4. | Please tell us the significance of repossessed assets and your consideration of disclosing the carrying amount of repossessed assets at each balance sheet. Please refer to ASC 310-10-50-11. |
Response:
The Company repossesses merchandise on a voluntary basis on delinquent accounts, at which time the account is charged off. The repossessed merchandise is then either sold at auction or scrapped. Repossessed merchandise is not added to the balance sheet as the estimated market value of repossessed assets held at any given time is de minimis. Total recoveries from the sale of repossessed merchandise during the fiscal year ended January 31, 2015 was approximately $205,000, which the Company does not believe is material. If such amounts become material in the future, the Company will provide separate disclosure in accordance with ASC 310-10-50-11 in future filings.
5. | Please disclose the amount of loans that meet the definition of an impaired loan in ASC 310-10-35-16, the information in paragraphs a. and c. of ASC 310-10-50-15 and in regard to troubled debt restructurings the information required by ASC 310-10-50-33 and 34. |
Response:
Impaired Loans:
We establish an allowance for doubtful accounts, including estimated uncollectible interest, to cover probable and estimable losses on our customer receivable portfolio as a group based on the guidance of ASC 450-20. Based on ASC 310-10-35-13(a), our entire portfolio balance is scoped out of the impairment guidance of ASC 310-10, and therefore ASC 310-10-35-16 and ASC 310-10-50-15 do not apply. For your consideration, our customer portfolio balance consists of a large number of relatively small, homogeneous customer accounts. None of our customer accounts are large enough to warrant individual evaluation for impairment. Specifically, as of January 31, 2015, our outstanding Customer Portfolio balance had the following characteristics:
Maximum customer balance - | $ | 24,140 | |
Average customer balance - | $ | 2,358 | |
Median customer balance - | $ | 2,021 | |
Number of customers - | 393,104 |
Loan origination amounts are limited based on our underwriting standards. Loan originations for customers with existing balances are limited based on our underwriting standards less any outstanding balances previously originated. During our fiscal year ended January 31, 2015, receivables originated had the following characteristics:
Maximum originated balance - | $ | 17,535 | |
Average originated balance - | $ | 2,360 | |
Median originated balance - | $ | 1,984 | |
Number of originated accounts - | 557,143 |
Based on our underwriting standards and policies, no accounts are originated for amounts that would warrant individual evaluation for impairment.
In future filings of our Forms 10-K and 10-Q, we will revise our disclosure to further explain that we establish an allowance for doubtful accounts to cover probable and estimable losses on our customer accounts and that because our customer portfolio balance consists of a large number of relatively small, homogeneous accounts, none of our accounts are large enough to warrant individual evaluation for impairment.

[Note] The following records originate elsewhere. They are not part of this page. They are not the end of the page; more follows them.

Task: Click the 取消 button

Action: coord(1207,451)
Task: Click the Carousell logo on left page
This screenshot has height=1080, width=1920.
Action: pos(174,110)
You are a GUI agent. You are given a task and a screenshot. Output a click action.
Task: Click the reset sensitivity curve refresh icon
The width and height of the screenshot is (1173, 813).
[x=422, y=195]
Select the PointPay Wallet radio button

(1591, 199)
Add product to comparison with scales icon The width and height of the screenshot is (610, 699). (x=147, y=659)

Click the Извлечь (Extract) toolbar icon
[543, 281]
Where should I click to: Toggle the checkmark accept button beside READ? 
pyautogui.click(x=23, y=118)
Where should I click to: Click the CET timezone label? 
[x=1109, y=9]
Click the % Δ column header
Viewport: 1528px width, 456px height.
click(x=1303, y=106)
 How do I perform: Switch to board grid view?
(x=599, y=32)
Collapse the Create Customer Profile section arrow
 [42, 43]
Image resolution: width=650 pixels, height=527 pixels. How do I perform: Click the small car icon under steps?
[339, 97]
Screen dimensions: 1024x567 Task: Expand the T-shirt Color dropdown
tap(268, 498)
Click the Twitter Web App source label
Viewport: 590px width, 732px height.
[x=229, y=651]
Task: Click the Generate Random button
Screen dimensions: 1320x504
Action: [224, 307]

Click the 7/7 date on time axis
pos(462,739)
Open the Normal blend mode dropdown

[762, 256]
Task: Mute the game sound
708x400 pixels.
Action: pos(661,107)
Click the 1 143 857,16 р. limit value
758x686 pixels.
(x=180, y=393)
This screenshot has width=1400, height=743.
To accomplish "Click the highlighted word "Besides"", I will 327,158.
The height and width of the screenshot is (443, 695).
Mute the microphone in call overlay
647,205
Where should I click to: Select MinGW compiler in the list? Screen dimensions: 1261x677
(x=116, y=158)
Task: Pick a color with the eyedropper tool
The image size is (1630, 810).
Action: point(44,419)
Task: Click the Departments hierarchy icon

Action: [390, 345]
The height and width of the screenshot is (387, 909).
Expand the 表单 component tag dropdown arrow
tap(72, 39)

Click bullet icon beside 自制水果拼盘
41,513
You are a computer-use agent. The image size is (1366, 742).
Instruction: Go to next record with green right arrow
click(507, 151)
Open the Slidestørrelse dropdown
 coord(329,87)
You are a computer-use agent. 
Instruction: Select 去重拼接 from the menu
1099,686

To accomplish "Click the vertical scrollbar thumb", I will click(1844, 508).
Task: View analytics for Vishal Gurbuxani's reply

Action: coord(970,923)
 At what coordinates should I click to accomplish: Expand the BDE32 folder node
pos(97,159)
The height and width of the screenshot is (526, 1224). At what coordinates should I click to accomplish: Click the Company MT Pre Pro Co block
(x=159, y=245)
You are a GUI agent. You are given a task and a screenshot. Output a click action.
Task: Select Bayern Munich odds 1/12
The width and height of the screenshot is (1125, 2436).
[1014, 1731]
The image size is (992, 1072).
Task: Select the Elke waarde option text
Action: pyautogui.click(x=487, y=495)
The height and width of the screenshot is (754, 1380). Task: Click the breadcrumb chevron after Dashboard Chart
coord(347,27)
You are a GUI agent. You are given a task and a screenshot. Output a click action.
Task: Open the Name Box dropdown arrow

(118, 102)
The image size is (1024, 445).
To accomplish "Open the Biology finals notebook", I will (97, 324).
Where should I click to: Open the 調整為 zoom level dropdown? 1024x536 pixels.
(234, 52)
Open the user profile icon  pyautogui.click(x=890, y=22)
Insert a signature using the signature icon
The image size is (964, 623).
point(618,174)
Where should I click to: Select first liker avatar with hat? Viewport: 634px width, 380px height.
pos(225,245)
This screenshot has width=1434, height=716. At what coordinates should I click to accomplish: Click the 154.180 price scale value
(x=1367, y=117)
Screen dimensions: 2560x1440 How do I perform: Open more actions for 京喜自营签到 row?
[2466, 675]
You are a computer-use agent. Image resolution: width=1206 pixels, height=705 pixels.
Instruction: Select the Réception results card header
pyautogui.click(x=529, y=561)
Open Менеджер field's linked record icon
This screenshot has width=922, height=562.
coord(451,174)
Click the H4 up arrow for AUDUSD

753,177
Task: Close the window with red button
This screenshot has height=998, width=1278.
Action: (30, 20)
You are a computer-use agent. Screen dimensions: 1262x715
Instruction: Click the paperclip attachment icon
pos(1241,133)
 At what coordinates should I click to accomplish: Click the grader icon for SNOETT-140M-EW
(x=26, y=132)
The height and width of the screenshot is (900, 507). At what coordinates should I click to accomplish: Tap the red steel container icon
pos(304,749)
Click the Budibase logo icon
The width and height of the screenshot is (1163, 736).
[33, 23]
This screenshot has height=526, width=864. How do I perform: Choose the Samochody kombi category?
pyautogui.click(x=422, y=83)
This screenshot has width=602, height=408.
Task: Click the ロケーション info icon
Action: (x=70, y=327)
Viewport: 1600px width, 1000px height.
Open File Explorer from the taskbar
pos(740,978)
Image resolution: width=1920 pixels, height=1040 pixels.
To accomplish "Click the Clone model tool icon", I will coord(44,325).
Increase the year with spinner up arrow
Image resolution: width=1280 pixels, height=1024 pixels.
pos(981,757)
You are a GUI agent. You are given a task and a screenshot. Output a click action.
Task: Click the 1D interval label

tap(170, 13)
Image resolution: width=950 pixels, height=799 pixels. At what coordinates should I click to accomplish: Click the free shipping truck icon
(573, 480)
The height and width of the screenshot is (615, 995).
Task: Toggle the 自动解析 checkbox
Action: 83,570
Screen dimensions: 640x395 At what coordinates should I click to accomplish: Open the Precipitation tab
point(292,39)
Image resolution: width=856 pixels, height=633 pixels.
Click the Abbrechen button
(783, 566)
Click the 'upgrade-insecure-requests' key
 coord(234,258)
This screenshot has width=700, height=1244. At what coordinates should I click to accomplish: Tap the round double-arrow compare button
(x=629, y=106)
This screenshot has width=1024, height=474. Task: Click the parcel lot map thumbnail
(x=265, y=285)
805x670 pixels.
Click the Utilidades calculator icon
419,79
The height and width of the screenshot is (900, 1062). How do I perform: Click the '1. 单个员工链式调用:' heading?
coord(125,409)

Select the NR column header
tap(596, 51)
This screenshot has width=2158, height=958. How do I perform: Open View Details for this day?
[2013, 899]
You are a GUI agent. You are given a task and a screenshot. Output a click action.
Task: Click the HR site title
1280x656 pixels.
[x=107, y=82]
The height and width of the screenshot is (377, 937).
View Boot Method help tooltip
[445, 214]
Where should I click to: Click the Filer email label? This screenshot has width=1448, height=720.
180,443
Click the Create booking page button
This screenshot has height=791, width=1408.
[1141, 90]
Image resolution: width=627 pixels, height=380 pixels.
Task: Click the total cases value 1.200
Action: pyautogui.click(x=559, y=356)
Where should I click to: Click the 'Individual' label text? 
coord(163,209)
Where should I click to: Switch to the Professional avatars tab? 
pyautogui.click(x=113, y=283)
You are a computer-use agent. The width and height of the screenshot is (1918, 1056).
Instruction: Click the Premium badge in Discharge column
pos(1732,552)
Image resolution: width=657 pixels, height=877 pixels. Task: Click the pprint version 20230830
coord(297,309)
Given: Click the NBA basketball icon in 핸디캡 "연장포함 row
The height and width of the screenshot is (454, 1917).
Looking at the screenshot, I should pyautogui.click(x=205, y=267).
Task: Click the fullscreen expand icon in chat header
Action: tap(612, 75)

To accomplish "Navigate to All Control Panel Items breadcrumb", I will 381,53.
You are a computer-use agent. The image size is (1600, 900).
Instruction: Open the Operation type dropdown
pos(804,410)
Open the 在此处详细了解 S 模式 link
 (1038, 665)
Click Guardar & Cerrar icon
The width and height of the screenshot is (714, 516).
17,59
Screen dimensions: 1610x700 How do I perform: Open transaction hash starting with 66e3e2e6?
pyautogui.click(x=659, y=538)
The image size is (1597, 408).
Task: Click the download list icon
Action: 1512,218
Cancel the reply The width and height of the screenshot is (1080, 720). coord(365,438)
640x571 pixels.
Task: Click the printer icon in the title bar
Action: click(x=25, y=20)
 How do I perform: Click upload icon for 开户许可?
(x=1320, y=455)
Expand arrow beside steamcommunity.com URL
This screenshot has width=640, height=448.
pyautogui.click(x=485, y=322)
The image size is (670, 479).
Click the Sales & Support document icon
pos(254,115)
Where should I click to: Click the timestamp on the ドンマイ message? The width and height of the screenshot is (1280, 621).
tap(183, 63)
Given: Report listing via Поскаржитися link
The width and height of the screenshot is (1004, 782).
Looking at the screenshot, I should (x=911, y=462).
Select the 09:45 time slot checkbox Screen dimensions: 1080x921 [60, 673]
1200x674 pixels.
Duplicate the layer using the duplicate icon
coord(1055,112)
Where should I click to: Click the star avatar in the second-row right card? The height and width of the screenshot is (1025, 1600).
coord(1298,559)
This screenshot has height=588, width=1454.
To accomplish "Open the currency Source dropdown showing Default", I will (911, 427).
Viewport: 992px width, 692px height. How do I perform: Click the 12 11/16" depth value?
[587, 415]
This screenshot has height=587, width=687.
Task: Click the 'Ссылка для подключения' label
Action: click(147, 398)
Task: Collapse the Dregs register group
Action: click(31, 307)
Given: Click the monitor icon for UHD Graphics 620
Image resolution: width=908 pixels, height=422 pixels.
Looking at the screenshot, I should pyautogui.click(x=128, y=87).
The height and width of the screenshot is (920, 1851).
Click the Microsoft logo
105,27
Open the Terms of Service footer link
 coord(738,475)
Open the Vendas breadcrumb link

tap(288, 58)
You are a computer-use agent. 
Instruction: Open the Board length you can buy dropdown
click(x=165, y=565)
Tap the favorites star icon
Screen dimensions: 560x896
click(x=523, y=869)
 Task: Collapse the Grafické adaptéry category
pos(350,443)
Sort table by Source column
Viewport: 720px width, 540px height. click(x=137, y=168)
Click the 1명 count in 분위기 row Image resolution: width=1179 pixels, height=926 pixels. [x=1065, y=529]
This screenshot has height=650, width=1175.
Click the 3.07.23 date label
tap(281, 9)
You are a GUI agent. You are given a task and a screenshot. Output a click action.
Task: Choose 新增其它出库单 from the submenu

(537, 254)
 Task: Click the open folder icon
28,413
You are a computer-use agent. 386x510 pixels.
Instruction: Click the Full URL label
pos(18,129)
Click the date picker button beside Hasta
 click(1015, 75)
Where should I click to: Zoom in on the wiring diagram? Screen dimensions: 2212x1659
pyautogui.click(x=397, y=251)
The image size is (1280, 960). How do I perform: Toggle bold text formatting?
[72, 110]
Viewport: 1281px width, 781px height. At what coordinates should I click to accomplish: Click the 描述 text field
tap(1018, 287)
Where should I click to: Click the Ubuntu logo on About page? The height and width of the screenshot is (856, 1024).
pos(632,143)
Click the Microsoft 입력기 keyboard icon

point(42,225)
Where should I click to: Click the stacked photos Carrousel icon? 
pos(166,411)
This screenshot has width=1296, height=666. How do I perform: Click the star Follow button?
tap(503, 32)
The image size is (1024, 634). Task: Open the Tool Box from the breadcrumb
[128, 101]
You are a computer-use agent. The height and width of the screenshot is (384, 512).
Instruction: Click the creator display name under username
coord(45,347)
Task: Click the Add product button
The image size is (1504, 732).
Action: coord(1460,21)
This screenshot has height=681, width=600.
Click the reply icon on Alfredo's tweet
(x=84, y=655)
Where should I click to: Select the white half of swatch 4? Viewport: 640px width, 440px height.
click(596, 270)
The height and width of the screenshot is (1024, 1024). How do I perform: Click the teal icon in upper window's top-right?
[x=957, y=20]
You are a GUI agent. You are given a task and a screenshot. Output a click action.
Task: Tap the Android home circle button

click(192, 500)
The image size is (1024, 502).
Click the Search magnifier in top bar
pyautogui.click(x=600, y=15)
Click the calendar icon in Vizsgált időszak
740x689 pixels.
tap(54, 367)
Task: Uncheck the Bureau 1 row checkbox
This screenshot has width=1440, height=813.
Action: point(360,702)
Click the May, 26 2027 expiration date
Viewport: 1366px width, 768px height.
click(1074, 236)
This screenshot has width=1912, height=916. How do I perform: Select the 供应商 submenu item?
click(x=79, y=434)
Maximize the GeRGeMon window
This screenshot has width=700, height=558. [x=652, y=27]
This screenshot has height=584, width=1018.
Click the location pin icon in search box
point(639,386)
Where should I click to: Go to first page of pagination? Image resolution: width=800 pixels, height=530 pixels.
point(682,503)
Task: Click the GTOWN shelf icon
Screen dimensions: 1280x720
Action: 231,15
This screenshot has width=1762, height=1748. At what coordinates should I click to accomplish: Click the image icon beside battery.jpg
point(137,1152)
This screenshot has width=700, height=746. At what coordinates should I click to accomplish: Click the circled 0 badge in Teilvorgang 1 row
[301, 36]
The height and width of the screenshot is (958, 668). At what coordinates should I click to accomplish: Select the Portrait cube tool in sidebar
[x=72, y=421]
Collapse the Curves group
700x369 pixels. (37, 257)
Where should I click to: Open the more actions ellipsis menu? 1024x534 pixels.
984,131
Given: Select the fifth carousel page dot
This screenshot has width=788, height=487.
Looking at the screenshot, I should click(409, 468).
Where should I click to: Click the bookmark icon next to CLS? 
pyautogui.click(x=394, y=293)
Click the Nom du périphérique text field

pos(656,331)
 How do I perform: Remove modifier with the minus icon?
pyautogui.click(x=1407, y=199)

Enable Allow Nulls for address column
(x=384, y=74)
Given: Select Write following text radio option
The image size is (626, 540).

Troubled Debt Restructurings (“TDR” or “Restructured Accounts”):
ASC 310-10-50-33 states, “For each period for which a statement of income is presented, an entity shall disclose the following about troubled debt restructurings of financing receivables that occurred during the period:
a. | By class of financing receivable, qualitative and quantitative information, including both of the following: |
1. | How the financing receivables were modified |
2. | The financial effects of the modifications. |
b. | By portfolio segment, qualitative information about how such modifications are factored into the determination of the allowance for credit losses.” |
In Note 1, “Summary of Significant Accounting Policies” of the Notes to Consolidated Financial Statements under the heading “Customer Accounts Receivable” and “Related Allowance for Doubtful Accounts,” on page 58, we disclose that we may extend the loan term, refinance or otherwise re-age an account. In all of those situations, payment terms are deferred or extended, but we do not reduce the contractual payments due from the customer. We also disclose in Note 1 the differences in the determination of allowances for doubtful accounts for TDR and non-TDR accounts. In future filings of our Forms 10-K and 10-Q, we will expand our disclosure to explain the circumstances around how accounts may be modified.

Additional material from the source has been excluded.